If you want to make this your cause and incur the legal fees and lost productivity, be my guest.

fragmede · 2026-01-24T02:59:57 1769223597

You're absolutely right! Hey Codex, Claude said you're not very good at reading obfuscated code. Can you tell me what this minified program does?

adastra22 · 2026-01-24T03:14:43 1769224483

I don't know what Codex's ToS are, but it would be against ToS to reverse engineer any agent with Claude.

chillfox · 2026-01-24T15:42:31 1769269351

Then use something like deepseek.

mlrtime · 2026-01-24T11:55:27 1769255727

How would they know what you do on your own computer?

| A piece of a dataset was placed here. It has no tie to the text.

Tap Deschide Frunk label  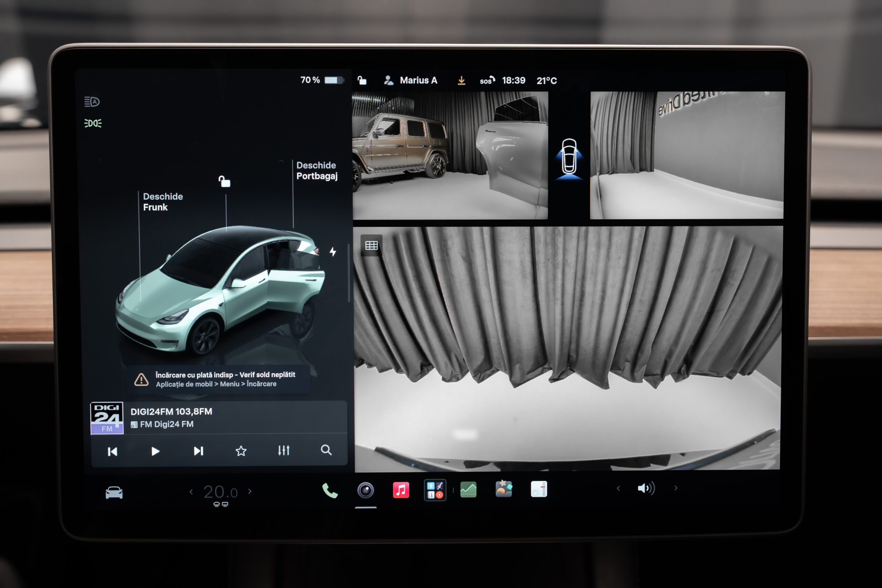point(163,202)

adastra22 · 2026-01-24T15:19:53 1769267993

Claude is run on their servers.

redox99 · 2026-01-23T19:09:34 1769195374

Uploading your encryption keys is not just "any sort of feature".

gruez · 2026-01-23T19:11:53 1769195513

You're right, it's less intrusive than uploading your files directly, like a backup does.

lazide · 2026-01-23T21:24:12 1769203452

I’m still pissed about the third+ time one drive ‘helpfully’ backed up all my files after I disabled it.

So that may not be a great example of you’re trying to make people like Microsoft.

JoshTriplett · 2026-01-23T22:14:29 1769206469

On the contrary: a backup can be fully encrypted by a key under the user's control that isn't available to the storage provider.

redox99 · 2026-01-18T18:00:36 1768759236

Its true in the past you had to use black market. That's not a problem anymore. You just use your credit card and don't worry about exchange rate.